# DESCRIPTION OF THE TASK
A faithful copy of the entries is needed, one that leaves out the pictures.
Top of THE INPUT
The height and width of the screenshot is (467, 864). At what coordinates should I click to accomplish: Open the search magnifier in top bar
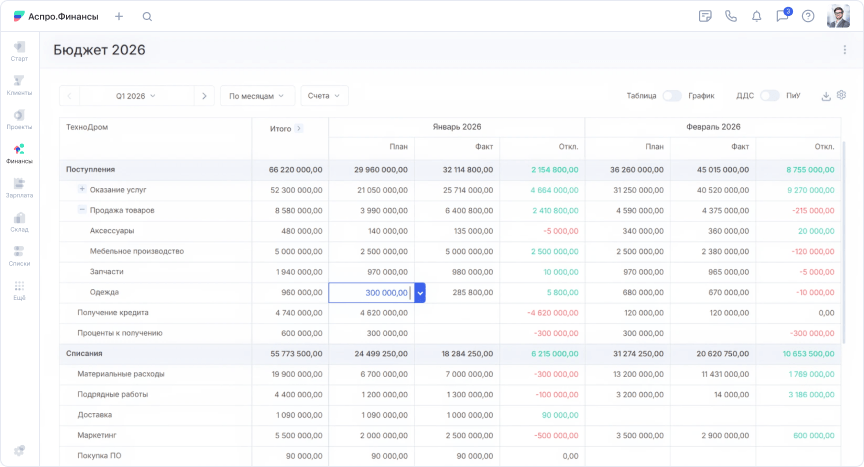[x=147, y=17]
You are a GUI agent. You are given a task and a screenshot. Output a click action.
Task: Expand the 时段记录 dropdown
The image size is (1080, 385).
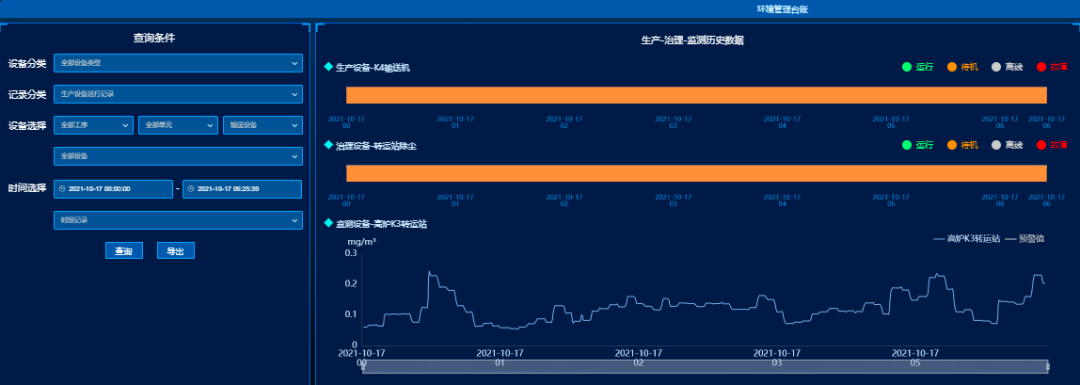click(178, 220)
Bottom of THE INPUT
# RESULT BELOW
The height and width of the screenshot is (467, 864). At what coordinates should I click to accomplish: Open the search magnifier in top bar
[x=147, y=17]
You are a GUI agent. You are given a task and a screenshot. Output a click action.
Task: Expand the 时段记录 dropdown
The image size is (1080, 385).
click(178, 220)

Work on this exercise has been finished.